Funcionários querem que Universidade de São Paulo arque com custo de recisão que empresa não pagou

Com a entrada para o prédio da reitoria interditada desde a semana passada, a Universidade de São Paulo (USP) decidiu na segunda-feira pagar diretamente os funcionários terceirizados de limpeza, que estão sem receber desde março. A greve, no entanto, continua nesta terça.

AE
Fila de sacos de lixo e alguns funcionários impedem trabalhos na reitoria da USP desde o dia 8
Segundo Anibal Cavali, diretor do sindicato dos trabalhadores da USP, a empresa que empregava os faxineiros, a União, demitiu os 300 funcionários que trabalhavam na universidade quando soube que a instituição a dispensaria no final do mês de abril. Ainda enquanto cumpriam aviso prévio, os empregados deixaram de receber salário e entraram em greve. 

Agora, apesar do pagamento ter sido feito, os grevistas querem receber a recisão contratual, alguns tem direitos a três férias.
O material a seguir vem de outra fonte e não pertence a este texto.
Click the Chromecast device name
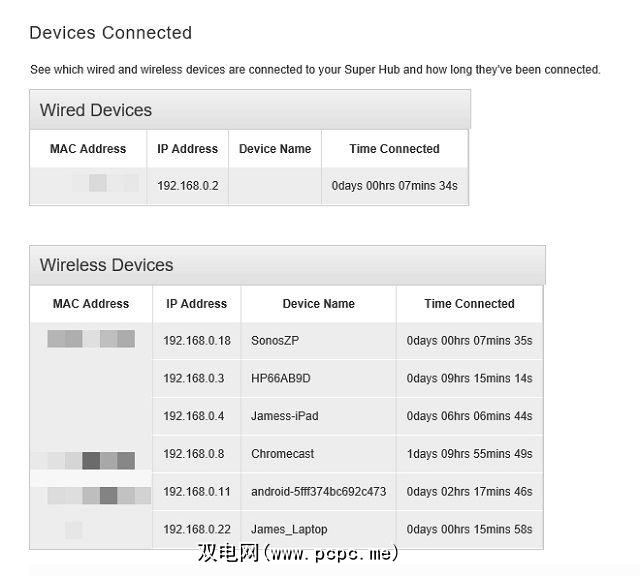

Enquanto isso, o bloqueio com sacos de lixo a reitoria vai continuar.

Segundo comunicado da Administração Central, a USP pagou os valores em atraso com dinheiro que seria destinado a parcela devida a empresa, caso estivesse regular. Na semana passada, em vez disso, o pagamento de outra parcela havia sido depositado na 8ª Vara da Fazenda.

"Esclareça-se que tal pagamento não pode ser feito anteriormente em razão de ordem que obrigou a USP a depositar os valores judicialmente. A Universidade, considerando a natureza de crédito alimentício dos salários, entendeu por bem utilizar os valores das faturas recentemente vencidas e efetuar os créditos, conforme folha de pagamento fornecida pela própria empresa, o que deve ser efetivado nas próximas horas", diz o comunicado.

O informe também cita que estão agendadas reuniões com a empresa e o sindicato da categoria para tratar das rescisões dos contratos de trabalho. "Há esforço conjunto para que os pagamentos se efetivem logo após o término do período de aviso prévio."